DESCRIPTION OF THE TASK -
Copy every one of the records below word for word, keeping each line and its order unchanged.

DATA PROVIDED -

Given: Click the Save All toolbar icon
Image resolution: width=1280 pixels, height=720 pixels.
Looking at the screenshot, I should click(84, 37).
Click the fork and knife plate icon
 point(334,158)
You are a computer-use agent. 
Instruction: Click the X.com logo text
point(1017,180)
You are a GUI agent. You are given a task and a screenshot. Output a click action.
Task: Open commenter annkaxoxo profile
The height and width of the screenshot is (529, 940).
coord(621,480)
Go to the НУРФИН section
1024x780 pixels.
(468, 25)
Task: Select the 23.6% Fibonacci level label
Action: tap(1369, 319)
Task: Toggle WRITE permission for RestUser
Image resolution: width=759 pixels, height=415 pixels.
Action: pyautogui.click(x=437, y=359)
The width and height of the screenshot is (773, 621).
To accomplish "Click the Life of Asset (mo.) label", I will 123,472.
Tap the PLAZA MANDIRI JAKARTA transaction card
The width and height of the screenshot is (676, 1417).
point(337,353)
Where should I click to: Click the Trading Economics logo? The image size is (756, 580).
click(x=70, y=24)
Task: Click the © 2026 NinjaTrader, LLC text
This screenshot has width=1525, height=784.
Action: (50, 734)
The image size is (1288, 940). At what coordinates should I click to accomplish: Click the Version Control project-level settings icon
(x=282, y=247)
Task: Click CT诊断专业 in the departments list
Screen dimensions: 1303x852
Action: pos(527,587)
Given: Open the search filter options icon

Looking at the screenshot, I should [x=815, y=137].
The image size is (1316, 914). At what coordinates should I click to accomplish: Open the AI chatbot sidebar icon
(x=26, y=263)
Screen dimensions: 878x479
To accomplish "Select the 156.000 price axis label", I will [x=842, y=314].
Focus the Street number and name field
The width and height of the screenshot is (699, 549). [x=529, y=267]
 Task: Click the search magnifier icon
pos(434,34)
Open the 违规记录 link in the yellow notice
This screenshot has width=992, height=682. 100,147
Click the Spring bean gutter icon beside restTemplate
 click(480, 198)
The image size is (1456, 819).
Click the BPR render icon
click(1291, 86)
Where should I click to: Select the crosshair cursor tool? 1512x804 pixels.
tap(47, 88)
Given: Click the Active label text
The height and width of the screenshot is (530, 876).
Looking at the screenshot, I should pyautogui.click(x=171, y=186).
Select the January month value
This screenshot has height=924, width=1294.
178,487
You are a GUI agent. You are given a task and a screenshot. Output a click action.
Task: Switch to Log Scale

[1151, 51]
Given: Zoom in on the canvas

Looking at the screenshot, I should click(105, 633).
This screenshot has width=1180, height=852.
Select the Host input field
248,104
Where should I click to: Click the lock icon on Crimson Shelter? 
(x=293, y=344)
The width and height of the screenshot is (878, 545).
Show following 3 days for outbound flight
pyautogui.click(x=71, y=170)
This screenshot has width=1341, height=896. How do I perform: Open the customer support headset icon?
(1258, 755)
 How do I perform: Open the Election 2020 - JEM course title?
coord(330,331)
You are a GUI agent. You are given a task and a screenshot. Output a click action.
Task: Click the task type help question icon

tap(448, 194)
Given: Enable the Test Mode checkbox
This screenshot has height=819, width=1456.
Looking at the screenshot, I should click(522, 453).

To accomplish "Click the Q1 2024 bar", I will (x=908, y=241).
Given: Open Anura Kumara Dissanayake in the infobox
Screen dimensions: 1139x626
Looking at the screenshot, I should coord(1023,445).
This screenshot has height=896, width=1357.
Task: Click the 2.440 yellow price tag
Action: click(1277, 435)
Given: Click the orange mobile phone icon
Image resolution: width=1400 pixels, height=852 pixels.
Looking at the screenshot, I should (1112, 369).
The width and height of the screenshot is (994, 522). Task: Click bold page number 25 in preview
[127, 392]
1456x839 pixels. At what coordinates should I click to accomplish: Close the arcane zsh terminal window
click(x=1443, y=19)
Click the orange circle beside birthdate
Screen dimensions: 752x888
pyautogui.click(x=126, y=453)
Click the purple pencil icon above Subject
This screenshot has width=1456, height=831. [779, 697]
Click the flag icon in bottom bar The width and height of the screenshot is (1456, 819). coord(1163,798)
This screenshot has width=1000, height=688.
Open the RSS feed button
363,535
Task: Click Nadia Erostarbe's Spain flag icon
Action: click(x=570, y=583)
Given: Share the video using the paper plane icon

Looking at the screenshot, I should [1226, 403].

RESPONSE TO THE TASK -
Given: Click the Save All toolbar icon
Image resolution: width=1280 pixels, height=720 pixels.
Looking at the screenshot, I should click(84, 37).
Click the fork and knife plate icon
 point(334,158)
You are a computer-use agent. 
Instruction: Click the X.com logo text
point(1017,180)
You are a GUI agent. You are given a task and a screenshot. Output a click action.
Task: Open commenter annkaxoxo profile
The height and width of the screenshot is (529, 940).
coord(621,480)
Go to the НУРФИН section
1024x780 pixels.
(468, 25)
Task: Select the 23.6% Fibonacci level label
Action: tap(1369, 319)
Task: Toggle WRITE permission for RestUser
Image resolution: width=759 pixels, height=415 pixels.
Action: pyautogui.click(x=437, y=359)
The width and height of the screenshot is (773, 621).
To accomplish "Click the Life of Asset (mo.) label", I will 123,472.
Tap the PLAZA MANDIRI JAKARTA transaction card
The width and height of the screenshot is (676, 1417).
point(337,353)
Where should I click to: Click the Trading Economics logo? The image size is (756, 580).
click(x=70, y=24)
Task: Click the © 2026 NinjaTrader, LLC text
This screenshot has width=1525, height=784.
Action: (50, 734)
The image size is (1288, 940). At what coordinates should I click to accomplish: Click the Version Control project-level settings icon
(x=282, y=247)
Task: Click CT诊断专业 in the departments list
Screen dimensions: 1303x852
Action: pos(527,587)
Given: Open the search filter options icon

Looking at the screenshot, I should [x=815, y=137].
The image size is (1316, 914). At what coordinates should I click to accomplish: Open the AI chatbot sidebar icon
(x=26, y=263)
Screen dimensions: 878x479
To accomplish "Select the 156.000 price axis label", I will [x=842, y=314].
Focus the Street number and name field
The width and height of the screenshot is (699, 549). [x=529, y=267]
 Task: Click the search magnifier icon
pos(434,34)
Open the 违规记录 link in the yellow notice
This screenshot has width=992, height=682. 100,147
Click the Spring bean gutter icon beside restTemplate
 click(480, 198)
The image size is (1456, 819).
Click the BPR render icon
click(1291, 86)
Where should I click to: Select the crosshair cursor tool? 1512x804 pixels.
tap(47, 88)
Given: Click the Active label text
The height and width of the screenshot is (530, 876).
Looking at the screenshot, I should pyautogui.click(x=171, y=186).
Select the January month value
This screenshot has height=924, width=1294.
178,487
You are a GUI agent. You are given a task and a screenshot. Output a click action.
Task: Switch to Log Scale

[1151, 51]
Given: Zoom in on the canvas

Looking at the screenshot, I should click(105, 633).
This screenshot has width=1180, height=852.
Select the Host input field
248,104
Where should I click to: Click the lock icon on Crimson Shelter? 
(x=293, y=344)
The width and height of the screenshot is (878, 545).
Show following 3 days for outbound flight
pyautogui.click(x=71, y=170)
This screenshot has width=1341, height=896. How do I perform: Open the customer support headset icon?
(1258, 755)
 How do I perform: Open the Election 2020 - JEM course title?
coord(330,331)
You are a GUI agent. You are given a task and a screenshot. Output a click action.
Task: Click the task type help question icon

tap(448, 194)
Given: Enable the Test Mode checkbox
This screenshot has height=819, width=1456.
Looking at the screenshot, I should click(522, 453).

To accomplish "Click the Q1 2024 bar", I will (x=908, y=241).
Given: Open Anura Kumara Dissanayake in the infobox
Screen dimensions: 1139x626
Looking at the screenshot, I should coord(1023,445).
This screenshot has height=896, width=1357.
Task: Click the 2.440 yellow price tag
Action: click(1277, 435)
Given: Click the orange mobile phone icon
Image resolution: width=1400 pixels, height=852 pixels.
Looking at the screenshot, I should (1112, 369).
The width and height of the screenshot is (994, 522). Task: Click bold page number 25 in preview
[127, 392]
1456x839 pixels. At what coordinates should I click to accomplish: Close the arcane zsh terminal window
click(x=1443, y=19)
Click the orange circle beside birthdate
Screen dimensions: 752x888
pyautogui.click(x=126, y=453)
Click the purple pencil icon above Subject
This screenshot has width=1456, height=831. [779, 697]
Click the flag icon in bottom bar The width and height of the screenshot is (1456, 819). coord(1163,798)
This screenshot has width=1000, height=688.
Open the RSS feed button
363,535
Task: Click Nadia Erostarbe's Spain flag icon
Action: click(x=570, y=583)
Given: Share the video using the paper plane icon

Looking at the screenshot, I should [1226, 403].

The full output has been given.